• DIRECTIONS
Rewrite every line of the records below as a Markdown table with two columns, "No." for the row number and "Text" for the line itself, leaving out any blank lines.
Start of GIVEN DATA
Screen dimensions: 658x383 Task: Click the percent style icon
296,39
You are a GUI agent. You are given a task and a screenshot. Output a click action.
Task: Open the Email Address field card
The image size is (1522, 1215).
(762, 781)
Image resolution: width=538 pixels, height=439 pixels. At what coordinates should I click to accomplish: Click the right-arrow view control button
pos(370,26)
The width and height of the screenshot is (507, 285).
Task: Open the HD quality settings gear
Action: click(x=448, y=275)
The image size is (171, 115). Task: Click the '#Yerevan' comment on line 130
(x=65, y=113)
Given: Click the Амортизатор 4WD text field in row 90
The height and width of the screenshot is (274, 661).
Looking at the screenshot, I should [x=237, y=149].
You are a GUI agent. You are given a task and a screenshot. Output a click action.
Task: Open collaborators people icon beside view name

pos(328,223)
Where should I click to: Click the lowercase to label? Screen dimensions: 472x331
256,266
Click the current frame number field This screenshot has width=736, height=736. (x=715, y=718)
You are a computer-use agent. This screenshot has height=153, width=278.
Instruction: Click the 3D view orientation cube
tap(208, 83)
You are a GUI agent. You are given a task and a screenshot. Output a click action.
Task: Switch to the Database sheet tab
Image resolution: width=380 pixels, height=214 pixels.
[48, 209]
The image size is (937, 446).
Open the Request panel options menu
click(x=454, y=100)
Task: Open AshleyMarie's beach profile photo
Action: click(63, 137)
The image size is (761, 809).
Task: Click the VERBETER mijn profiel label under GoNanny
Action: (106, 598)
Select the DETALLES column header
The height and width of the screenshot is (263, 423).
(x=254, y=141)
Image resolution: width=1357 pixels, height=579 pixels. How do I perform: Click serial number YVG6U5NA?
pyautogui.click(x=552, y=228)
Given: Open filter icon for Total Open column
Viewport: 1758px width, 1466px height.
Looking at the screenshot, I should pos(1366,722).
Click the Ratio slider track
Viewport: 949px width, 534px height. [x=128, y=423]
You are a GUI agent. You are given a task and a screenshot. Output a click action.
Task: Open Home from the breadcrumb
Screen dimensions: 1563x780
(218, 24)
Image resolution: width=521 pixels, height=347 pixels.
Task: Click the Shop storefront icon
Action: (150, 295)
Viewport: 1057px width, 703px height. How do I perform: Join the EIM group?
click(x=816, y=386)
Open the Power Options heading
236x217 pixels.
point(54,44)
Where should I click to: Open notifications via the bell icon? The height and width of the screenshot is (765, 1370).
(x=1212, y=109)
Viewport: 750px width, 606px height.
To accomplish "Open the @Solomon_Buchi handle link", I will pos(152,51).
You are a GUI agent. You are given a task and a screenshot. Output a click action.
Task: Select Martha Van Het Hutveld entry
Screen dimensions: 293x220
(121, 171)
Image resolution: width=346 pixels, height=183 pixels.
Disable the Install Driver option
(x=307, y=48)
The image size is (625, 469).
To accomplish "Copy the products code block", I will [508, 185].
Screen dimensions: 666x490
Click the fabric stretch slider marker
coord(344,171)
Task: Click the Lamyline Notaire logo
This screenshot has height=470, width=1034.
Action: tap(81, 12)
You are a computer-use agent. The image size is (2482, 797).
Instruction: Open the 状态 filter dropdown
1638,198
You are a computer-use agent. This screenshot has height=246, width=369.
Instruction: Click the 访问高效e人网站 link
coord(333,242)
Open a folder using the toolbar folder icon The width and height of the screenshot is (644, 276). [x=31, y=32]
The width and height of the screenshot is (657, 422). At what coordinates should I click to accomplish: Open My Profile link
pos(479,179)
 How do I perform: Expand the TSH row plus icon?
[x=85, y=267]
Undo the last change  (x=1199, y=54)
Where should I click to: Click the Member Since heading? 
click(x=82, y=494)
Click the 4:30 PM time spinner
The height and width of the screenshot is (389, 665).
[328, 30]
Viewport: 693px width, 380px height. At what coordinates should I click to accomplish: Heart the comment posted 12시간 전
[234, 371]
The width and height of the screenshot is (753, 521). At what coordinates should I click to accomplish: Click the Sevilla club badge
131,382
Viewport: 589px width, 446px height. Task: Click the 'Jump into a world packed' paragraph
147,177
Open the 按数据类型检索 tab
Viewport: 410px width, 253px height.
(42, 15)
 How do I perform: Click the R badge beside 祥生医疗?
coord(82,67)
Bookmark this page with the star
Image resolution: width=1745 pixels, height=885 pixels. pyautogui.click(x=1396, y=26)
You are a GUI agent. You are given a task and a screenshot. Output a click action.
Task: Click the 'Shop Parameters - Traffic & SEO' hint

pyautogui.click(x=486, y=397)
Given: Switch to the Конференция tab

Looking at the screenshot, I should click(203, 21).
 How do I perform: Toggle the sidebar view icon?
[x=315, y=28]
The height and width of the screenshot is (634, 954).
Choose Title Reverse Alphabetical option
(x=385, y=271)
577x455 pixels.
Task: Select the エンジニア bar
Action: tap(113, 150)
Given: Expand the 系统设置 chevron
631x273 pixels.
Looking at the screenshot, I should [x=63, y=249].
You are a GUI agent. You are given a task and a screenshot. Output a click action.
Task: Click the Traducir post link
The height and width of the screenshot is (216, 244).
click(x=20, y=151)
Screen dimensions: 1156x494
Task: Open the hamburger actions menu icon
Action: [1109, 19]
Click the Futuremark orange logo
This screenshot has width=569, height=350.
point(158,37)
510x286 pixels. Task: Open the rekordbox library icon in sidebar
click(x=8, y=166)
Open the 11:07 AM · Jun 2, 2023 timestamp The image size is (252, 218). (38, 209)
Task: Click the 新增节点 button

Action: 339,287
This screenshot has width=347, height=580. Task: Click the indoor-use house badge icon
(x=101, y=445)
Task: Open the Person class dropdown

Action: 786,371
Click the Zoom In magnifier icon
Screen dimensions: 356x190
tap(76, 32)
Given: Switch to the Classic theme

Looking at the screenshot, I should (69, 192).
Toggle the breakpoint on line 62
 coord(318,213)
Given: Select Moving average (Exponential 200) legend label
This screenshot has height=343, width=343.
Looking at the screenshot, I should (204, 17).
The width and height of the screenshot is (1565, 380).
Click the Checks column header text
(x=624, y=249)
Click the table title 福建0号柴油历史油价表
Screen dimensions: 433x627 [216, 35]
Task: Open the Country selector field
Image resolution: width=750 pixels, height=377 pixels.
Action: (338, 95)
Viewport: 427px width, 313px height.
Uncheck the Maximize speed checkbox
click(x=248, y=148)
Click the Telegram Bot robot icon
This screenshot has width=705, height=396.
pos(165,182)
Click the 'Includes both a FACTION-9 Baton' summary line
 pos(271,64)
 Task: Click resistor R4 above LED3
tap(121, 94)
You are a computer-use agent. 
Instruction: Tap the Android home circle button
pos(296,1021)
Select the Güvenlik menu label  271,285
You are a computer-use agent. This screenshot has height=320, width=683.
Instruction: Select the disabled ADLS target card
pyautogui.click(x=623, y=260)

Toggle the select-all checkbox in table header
End of GIVEN DATA
• THE RESULT
| No. | Text |
|---|---|
| 1 | Screen dimensions: 658x383 Task: Click the percent style icon |
| 2 | 296,39 |
| 3 | You are a GUI agent. You are given a task and a screenshot. Output a click action. |
| 4 | Task: Open the Email Address field card |
| 5 | The image size is (1522, 1215). |
| 6 | (762, 781) |
| 7 | Image resolution: width=538 pixels, height=439 pixels. At what coordinates should I click to accomplish: Click the right-arrow view control button |
| 8 | pos(370,26) |
| 9 | The width and height of the screenshot is (507, 285). |
| 10 | Task: Open the HD quality settings gear |
| 11 | Action: click(x=448, y=275) |
| 12 | The image size is (171, 115). Task: Click the '#Yerevan' comment on line 130 |
| 13 | (x=65, y=113) |
| 14 | Given: Click the Амортизатор 4WD text field in row 90 |
| 15 | The height and width of the screenshot is (274, 661). |
| 16 | Looking at the screenshot, I should [x=237, y=149]. |
| 17 | You are a GUI agent. You are given a task and a screenshot. Output a click action. |
| 18 | Task: Open collaborators people icon beside view name |
| 19 | pos(328,223) |
| 20 | Where should I click to: Click the lowercase to label? Screen dimensions: 472x331 |
| 21 | 256,266 |
| 22 | Click the current frame number field This screenshot has width=736, height=736. (x=715, y=718) |
| 23 | You are a computer-use agent. This screenshot has height=153, width=278. |
| 24 | Instruction: Click the 3D view orientation cube |
| 25 | tap(208, 83) |
| 26 | You are a GUI agent. You are given a task and a screenshot. Output a click action. |
| 27 | Task: Switch to the Database sheet tab |
| 28 | Image resolution: width=380 pixels, height=214 pixels. |
| 29 | [48, 209] |
| 30 | The image size is (937, 446). |
| 31 | Open the Request panel options menu |
| 32 | click(x=454, y=100) |
| 33 | Task: Open AshleyMarie's beach profile photo |
| 34 | Action: click(63, 137) |
| 35 | The image size is (761, 809). |
| 36 | Task: Click the VERBETER mijn profiel label under GoNanny |
| 37 | Action: (106, 598) |
| 38 | Select the DETALLES column header |
| 39 | The height and width of the screenshot is (263, 423). |
| 40 | (x=254, y=141) |
| 41 | Image resolution: width=1357 pixels, height=579 pixels. How do I perform: Click serial number YVG6U5NA? |
| 42 | pyautogui.click(x=552, y=228) |
| 43 | Given: Open filter icon for Total Open column |
| 44 | Viewport: 1758px width, 1466px height. |
| 45 | Looking at the screenshot, I should pos(1366,722). |
| 46 | Click the Ratio slider track |
| 47 | Viewport: 949px width, 534px height. [x=128, y=423] |
| 48 | You are a GUI agent. You are given a task and a screenshot. Output a click action. |
| 49 | Task: Open Home from the breadcrumb |
| 50 | Screen dimensions: 1563x780 |
| 51 | (218, 24) |
| 52 | Image resolution: width=521 pixels, height=347 pixels. |
| 53 | Task: Click the Shop storefront icon |
| 54 | Action: (150, 295) |
| 55 | Viewport: 1057px width, 703px height. How do I perform: Join the EIM group? |
| 56 | click(x=816, y=386) |
| 57 | Open the Power Options heading |
| 58 | 236x217 pixels. |
| 59 | point(54,44) |
| 60 | Where should I click to: Open notifications via the bell icon? The height and width of the screenshot is (765, 1370). |
| 61 | (x=1212, y=109) |
| 62 | Viewport: 750px width, 606px height. |
| 63 | To accomplish "Open the @Solomon_Buchi handle link", I will pos(152,51). |
| 64 | You are a GUI agent. You are given a task and a screenshot. Output a click action. |
| 65 | Task: Select Martha Van Het Hutveld entry |
| 66 | Screen dimensions: 293x220 |
| 67 | (121, 171) |
| 68 | Image resolution: width=346 pixels, height=183 pixels. |
| 69 | Disable the Install Driver option |
| 70 | (x=307, y=48) |
| 71 | The image size is (625, 469). |
| 72 | To accomplish "Copy the products code block", I will [508, 185]. |
| 73 | Screen dimensions: 666x490 |
| 74 | Click the fabric stretch slider marker |
| 75 | coord(344,171) |
| 76 | Task: Click the Lamyline Notaire logo |
| 77 | This screenshot has height=470, width=1034. |
| 78 | Action: tap(81, 12) |
| 79 | You are a computer-use agent. The image size is (2482, 797). |
| 80 | Instruction: Open the 状态 filter dropdown |
| 81 | 1638,198 |
| 82 | You are a computer-use agent. This screenshot has height=246, width=369. |
| 83 | Instruction: Click the 访问高效e人网站 link |
| 84 | coord(333,242) |
| 85 | Open a folder using the toolbar folder icon The width and height of the screenshot is (644, 276). [x=31, y=32] |
| 86 | The width and height of the screenshot is (657, 422). At what coordinates should I click to accomplish: Open My Profile link |
| 87 | pos(479,179) |
| 88 |  How do I perform: Expand the TSH row plus icon? |
| 89 | [x=85, y=267] |
| 90 | Undo the last change  (x=1199, y=54) |
| 91 | Where should I click to: Click the Member Since heading?  |
| 92 | click(x=82, y=494) |
| 93 | Click the 4:30 PM time spinner |
| 94 | The height and width of the screenshot is (389, 665). |
| 95 | [328, 30] |
| 96 | Viewport: 693px width, 380px height. At what coordinates should I click to accomplish: Heart the comment posted 12시간 전 |
| 97 | [234, 371] |
| 98 | The width and height of the screenshot is (753, 521). At what coordinates should I click to accomplish: Click the Sevilla club badge |
| 99 | 131,382 |
| 100 | Viewport: 589px width, 446px height. Task: Click the 'Jump into a world packed' paragraph |
| 101 | 147,177 |
| 102 | Open the 按数据类型检索 tab |
| 103 | Viewport: 410px width, 253px height. |
| 104 | (42, 15) |
| 105 |  How do I perform: Click the R badge beside 祥生医疗? |
| 106 | coord(82,67) |
| 107 | Bookmark this page with the star |
| 108 | Image resolution: width=1745 pixels, height=885 pixels. pyautogui.click(x=1396, y=26) |
| 109 | You are a GUI agent. You are given a task and a screenshot. Output a click action. |
| 110 | Task: Click the 'Shop Parameters - Traffic & SEO' hint |
| 111 | pyautogui.click(x=486, y=397) |
| 112 | Given: Switch to the Конференция tab |
| 113 | Looking at the screenshot, I should click(203, 21). |
| 114 |  How do I perform: Toggle the sidebar view icon? |
| 115 | [x=315, y=28] |
| 116 | The height and width of the screenshot is (634, 954). |
| 117 | Choose Title Reverse Alphabetical option |
| 118 | (x=385, y=271) |
| 119 | 577x455 pixels. |
| 120 | Task: Select the エンジニア bar |
| 121 | Action: tap(113, 150) |
| 122 | Given: Expand the 系统设置 chevron |
| 123 | 631x273 pixels. |
| 124 | Looking at the screenshot, I should [x=63, y=249]. |
| 125 | You are a GUI agent. You are given a task and a screenshot. Output a click action. |
| 126 | Task: Click the Traducir post link |
| 127 | The height and width of the screenshot is (216, 244). |
| 128 | click(x=20, y=151) |
| 129 | Screen dimensions: 1156x494 |
| 130 | Task: Open the hamburger actions menu icon |
| 131 | Action: [1109, 19] |
| 132 | Click the Futuremark orange logo |
| 133 | This screenshot has width=569, height=350. |
| 134 | point(158,37) |
| 135 | 510x286 pixels. Task: Open the rekordbox library icon in sidebar |
| 136 | click(x=8, y=166) |
| 137 | Open the 11:07 AM · Jun 2, 2023 timestamp The image size is (252, 218). (38, 209) |
| 138 | Task: Click the 新增节点 button |
| 139 | Action: 339,287 |
| 140 | This screenshot has width=347, height=580. Task: Click the indoor-use house badge icon |
| 141 | (x=101, y=445) |
| 142 | Task: Open the Person class dropdown |
| 143 | Action: 786,371 |
| 144 | Click the Zoom In magnifier icon |
| 145 | Screen dimensions: 356x190 |
| 146 | tap(76, 32) |
| 147 | Given: Switch to the Classic theme |
| 148 | Looking at the screenshot, I should (69, 192). |
| 149 | Toggle the breakpoint on line 62 |
| 150 |  coord(318,213) |
| 151 | Given: Select Moving average (Exponential 200) legend label |
| 152 | This screenshot has height=343, width=343. |
| 153 | Looking at the screenshot, I should (204, 17). |
| 154 | The width and height of the screenshot is (1565, 380). |
| 155 | Click the Checks column header text |
| 156 | (x=624, y=249) |
| 157 | Click the table title 福建0号柴油历史油价表 |
| 158 | Screen dimensions: 433x627 [216, 35] |
| 159 | Task: Open the Country selector field |
| 160 | Image resolution: width=750 pixels, height=377 pixels. |
| 161 | Action: (338, 95) |
| 162 | Viewport: 427px width, 313px height. |
| 163 | Uncheck the Maximize speed checkbox |
| 164 | click(x=248, y=148) |
| 165 | Click the Telegram Bot robot icon |
| 166 | This screenshot has width=705, height=396. |
| 167 | pos(165,182) |
| 168 | Click the 'Includes both a FACTION-9 Baton' summary line |
| 169 |  pos(271,64) |
| 170 |  Task: Click resistor R4 above LED3 |
| 171 | tap(121, 94) |
| 172 | You are a computer-use agent.  |
| 173 | Instruction: Tap the Android home circle button |
| 174 | pos(296,1021) |
| 175 | Select the Güvenlik menu label  271,285 |
| 176 | You are a computer-use agent. This screenshot has height=320, width=683. |
| 177 | Instruction: Select the disabled ADLS target card |
| 178 | pyautogui.click(x=623, y=260) |
| 179 | Toggle the select-all checkbox in table header |